Le feci un timido sorriso e annuii in segno di ringraziamento.
Dopo essermi vestita, mi pettinò i capelli davanti al fuoco. Mi irrigidivo sempre quando lo faceva, mi sembrava così sbagliato. Probabilmente lo interpretava come un effetto collaterale della mia costante paura, e glielo lasciavo credere.
Provò di nuovo invano a arricciare alcuni dei miei capelli lisci come spaghetti, ma non tenevano. Alice era dolce ma non la più brillante. Quante volte ci avevamo provato la stessa cosa?
Sembrava frustrata quando finalmente posò il ferro arricciacapelli e spazzò via alcuni capelli dal mio viso, appuntandoli indietro.
Anche da bambina, non ricordo omega che mi aiutassero a prepararmi per la cena. Sembrava eccessivo, decadente, come qualcosa di un tempo ormai passato. Non ero sicura se qualcun altro ricevesse questo livello di aiuto o se lo ritenessero necessario per una persona nel mio stato delicato.
"Grazie, Alice." Le feci un piccolo sorriso al mio aspetto.
La mia pelle era diventata più pallida del normale in questi ultimi anni, e anche se il mio branco di casa era confinante con questo, uscivo ogni giorno. Un lusso di cui non sentivo il bisogno di approfittare qui.

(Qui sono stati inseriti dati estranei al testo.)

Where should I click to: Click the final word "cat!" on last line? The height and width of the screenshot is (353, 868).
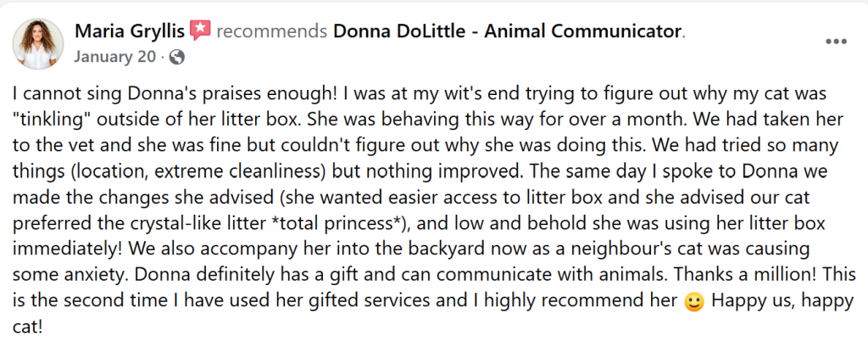pos(27,327)
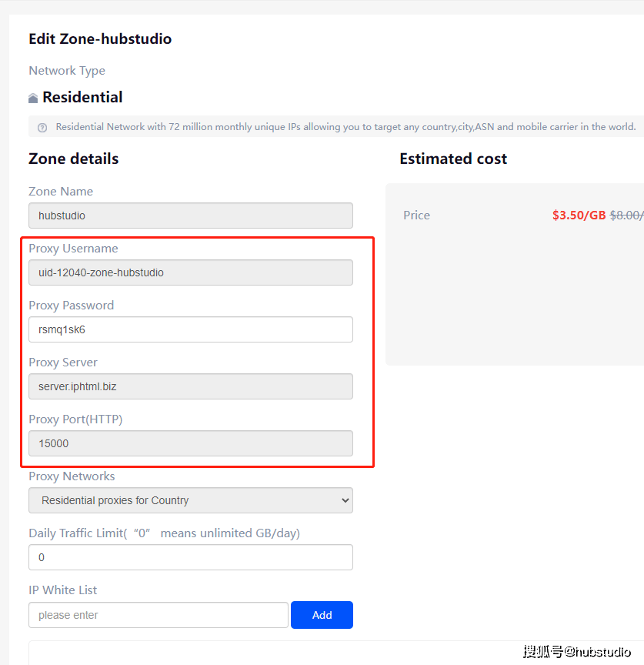Click the Zone details heading
Viewport: 644px width, 665px height.
[x=74, y=159]
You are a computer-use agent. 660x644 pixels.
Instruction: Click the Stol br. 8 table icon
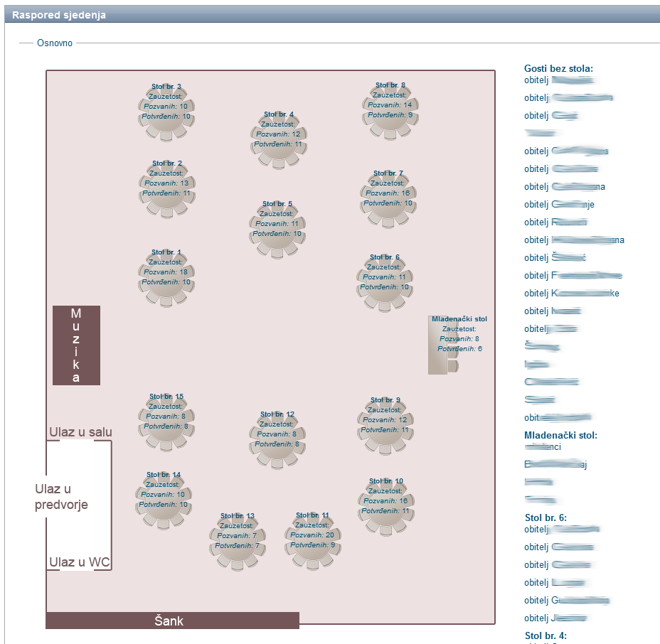(x=388, y=109)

Non importava che non stessi più annegando nel mio dolore, che avessi trovato uno scopo. Ero ancora un guscio di quello che ero una volta.
I miei capelli neri ora arrivavano quasi alla vita, e i miei occhi grigi una volta brillanti erano pieni di una sorta di tristezza, di consapevolezza, che non dovevo fingere. Sembrava che i miei occhi portassero il peso di ciò che era successo, e non riuscivo nemmeno a costringerli a sembrare altro che esausti.

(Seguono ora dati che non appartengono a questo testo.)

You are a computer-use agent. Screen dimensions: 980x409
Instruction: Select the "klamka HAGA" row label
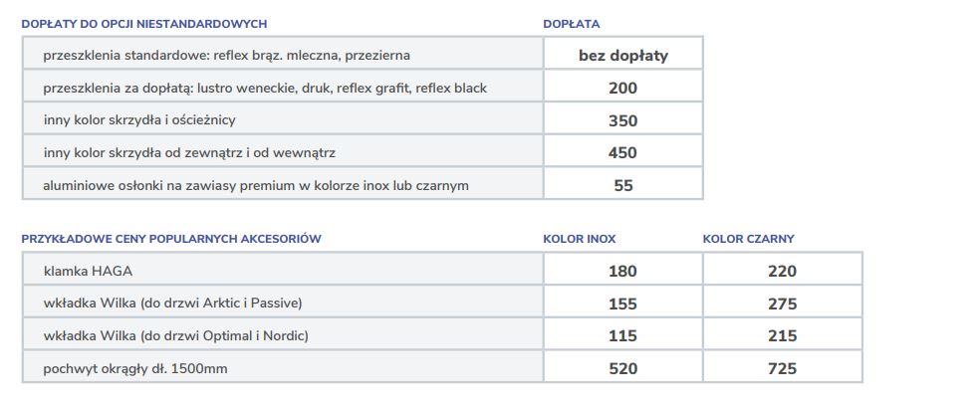click(x=88, y=271)
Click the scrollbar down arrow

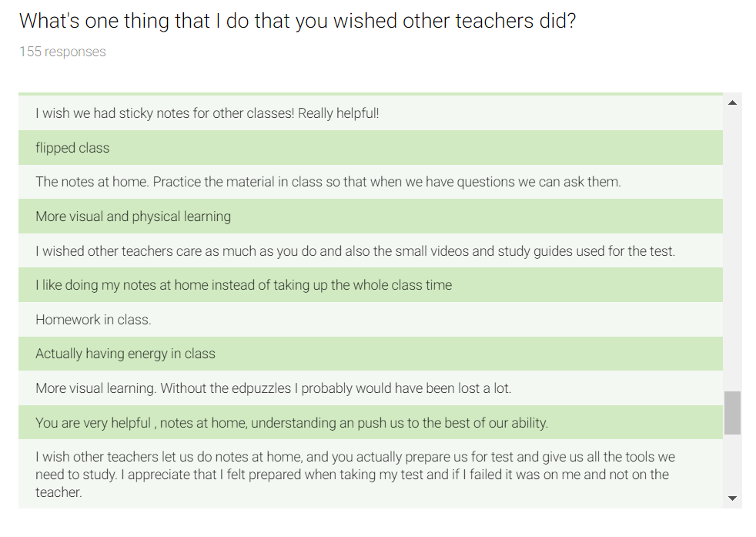coord(732,498)
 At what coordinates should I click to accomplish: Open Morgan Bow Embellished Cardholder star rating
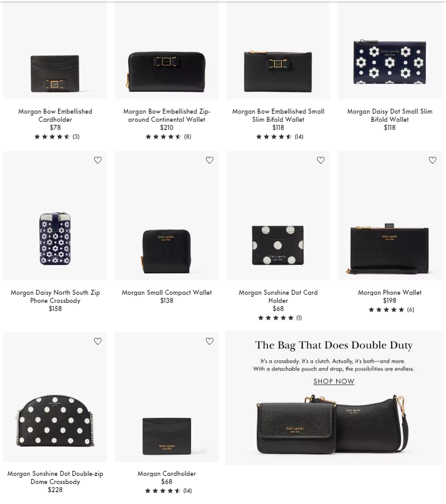click(x=57, y=137)
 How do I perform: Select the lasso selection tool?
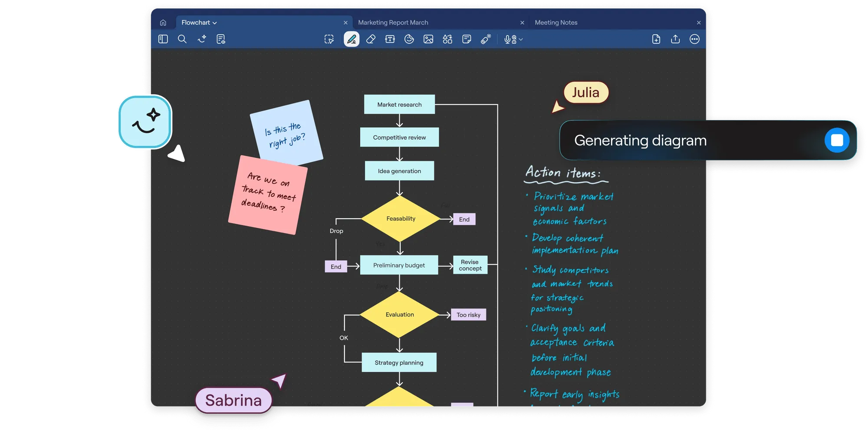329,39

"Vogliono che tu scenda." Alice mi tirò fuori dai miei pensieri.
Mi alzai e afferrai una manciata del brutto vestito viola e la lasciai aprire la porta per me prima di lasciar trascinare il vestito dietro di me giù per le scale.
La sala da pranzo era silenziosa, non quello che mi aspettavo quando avevano ospiti. Feci gli ultimi passi nell'entrata aperta, nessuno mi guardò.